Le musicien reposa son instrument. Son père lui avait appris à jouer et il n’y avait que de cette manière qu’il pouvait l’évoquer sans sanglot, même après toutes ces années. Il toussota avant de reprendre.

— Le serpent m’a longuement regardé, ses yeux aux pupilles verticales rougies par les larmes. Il renifla une fois. Détailla la fleur que je tendais toujours. Renifla une seconde fois, puis s’ébroua.

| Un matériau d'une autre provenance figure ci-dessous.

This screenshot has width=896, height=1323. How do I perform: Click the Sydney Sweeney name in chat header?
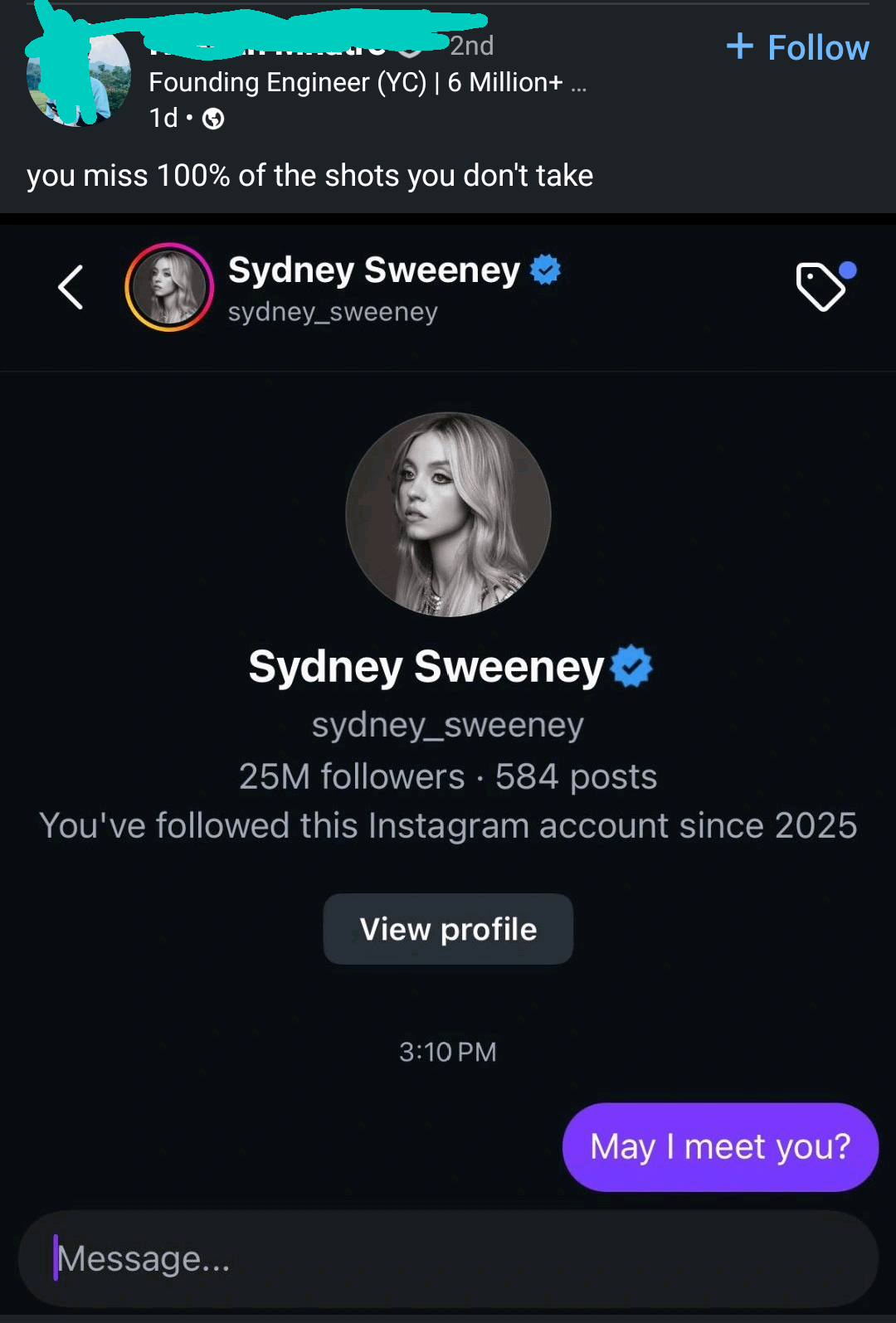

» Mon compagnon au bonnet rouge me fit alors comprendre que Giboulée acceptait. Qu’il n’abandonnerait pas les petits sculpteurs avant la Chute. Mais une fois rassasié, il partirait chercher Première-neige, son aimée.

» Immédiatement s’en suivit un manège insoupçonné. Le chef des sculpteurs disparut derrière un voile de nuage et s’en alla appeler les siens. Ils formèrent une chaîne formidable et, sans relâche, nourrirent le fabuleux serpent. Les flocons s’amoncelaient dans la gueule béante du reptile,avant que les plus beaux d'entre-eux ne soient explusés de son bidon, vers le paysage abstrait en contrebas. Je pouvais les voir tomber, danser, virevolter vers le Mondenba.

» Il neigeait.

» Après plusieurs heures absorbé par ce spectacle hypnotisant, une main délicate se posa sur mon épaule. Lorsque je me retournai, ce fut pour apercevoir mon ami au bonnet rouge me désigner un flocon un peu spécial.

» Déjà, il était magnifique. D’une perfection absolue. Mais en plus, en son centre, un minuscule siège y avait été sculpté. Un siège pour moi, à ma taille. Pour me permettre de rentrer.

» J’eus à peine le temps de m’y installer, que Giboulée me dévora tout cru ! Seulement pour ressortir quelques instants plus tard par l’un des trous. D’un geste de la main, je saluai ces petits êtres qui me répondirent sans rompre la valse continue des flocons. Des adieux brefs mais sincères, crois-moi !

» Tu sais, mon garçon, j’ignore encore combien de temps je suis resté perché là-haut, mais il me semble qu’il faisait encore nuit quand je suis retombé. Sitôt que mon étrange monture se posa délicatement sur le sol, je crois que je m'endormi. Et lorsque, au petit jour, j’ouvris les yeux, je pus contempler un environnement familier. J’étais allongé dans une cabane abandonnée et ma taille était redevenue celle que j’avais en partant de Satorial. Une chose, cependant, avait changé : tout autour de moi s'était paré d’un fin manteau blanc. Il avait neigé.

» Je passai les quelques jours suivants à errer sur la route du sud, en me demandant si j’avais rêvé toute cette histoire. Mais là, au milieu des champs de blé, le lendemain d’un orage violent comme pas possible, sais-tu ce que j’ai vu, mon garçon ?

— Non, monsieur.

— Je suis persuadé avoir vu un immense serpent à trous détaller sur mon chemin.